((
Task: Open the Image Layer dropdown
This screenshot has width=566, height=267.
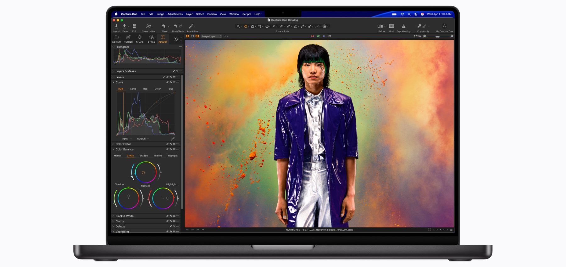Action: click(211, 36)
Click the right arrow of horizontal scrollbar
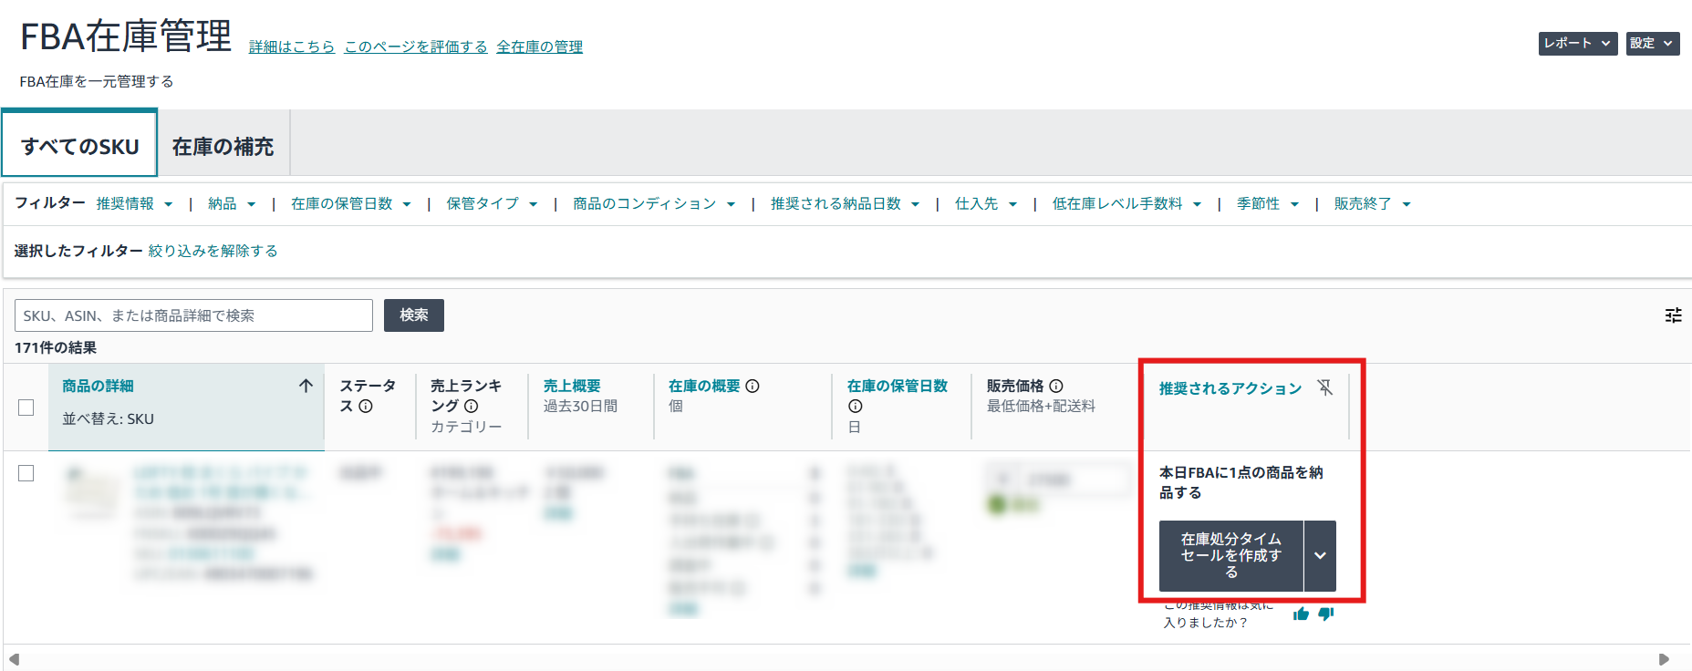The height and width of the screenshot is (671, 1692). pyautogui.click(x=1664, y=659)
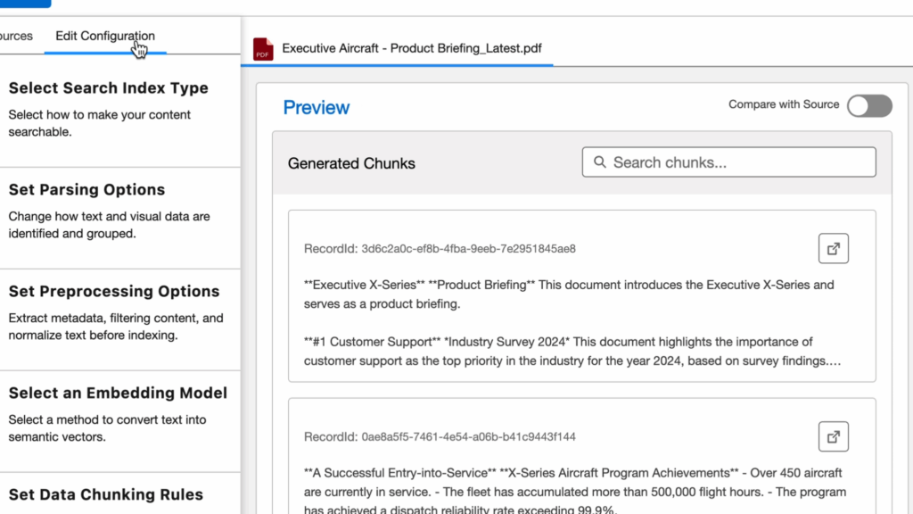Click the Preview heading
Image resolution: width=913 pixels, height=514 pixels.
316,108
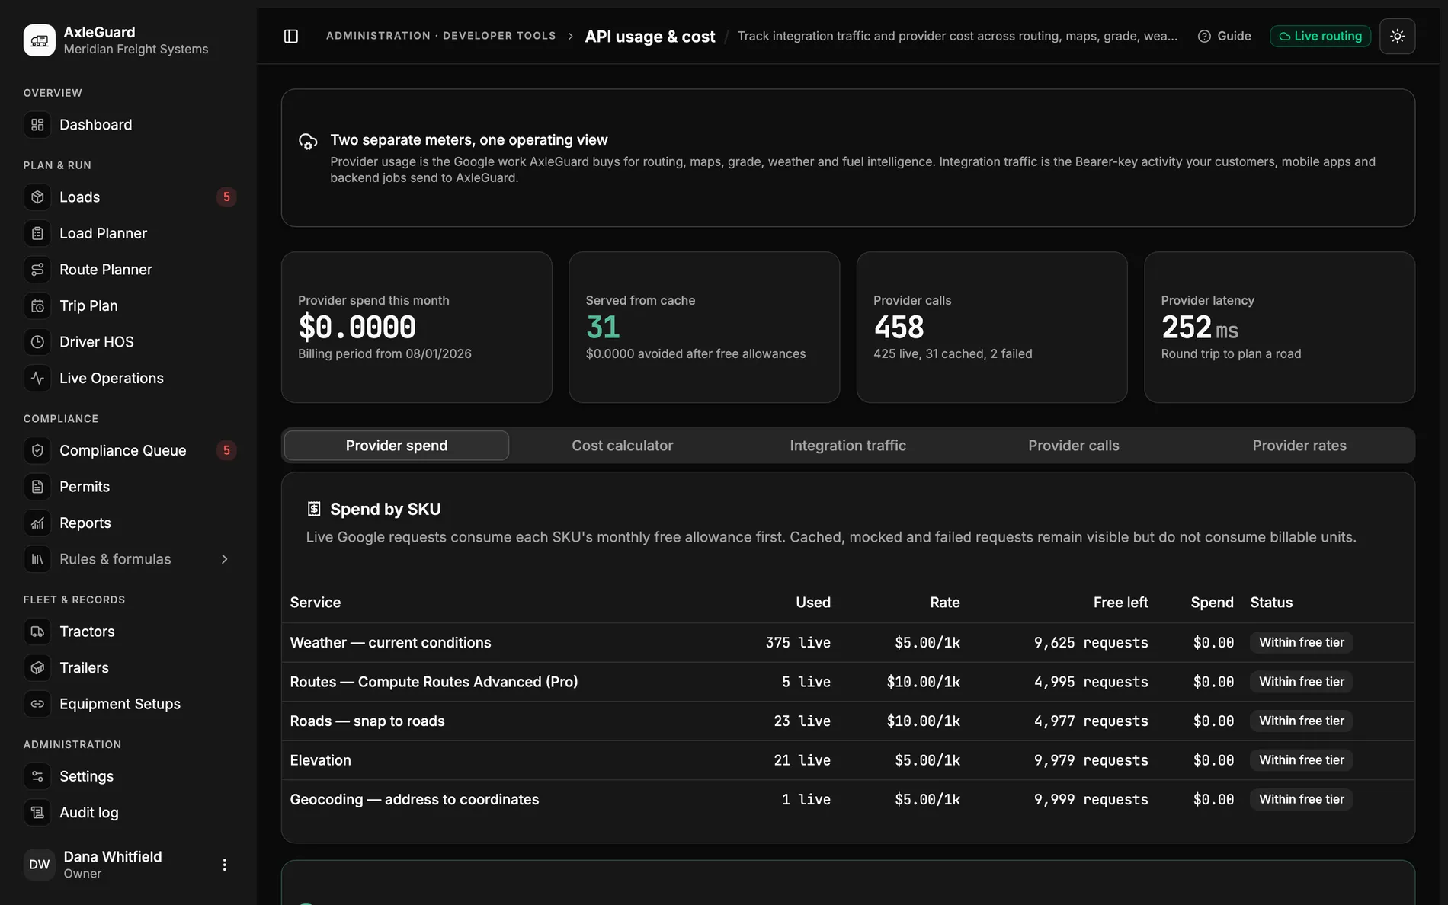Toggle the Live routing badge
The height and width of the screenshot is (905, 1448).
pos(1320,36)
))
- [Exercise] The task requires that every line above be transcribed exactly, without the images.

- [Task result]
Task: Open the Image Layer dropdown
This screenshot has width=566, height=267.
Action: click(211, 36)
Click the right arrow of horizontal scrollbar
The height and width of the screenshot is (671, 1692). pyautogui.click(x=1664, y=659)
Click the Preview heading
Image resolution: width=913 pixels, height=514 pixels.
316,108
Toggle the Live routing badge
The height and width of the screenshot is (905, 1448).
pos(1320,36)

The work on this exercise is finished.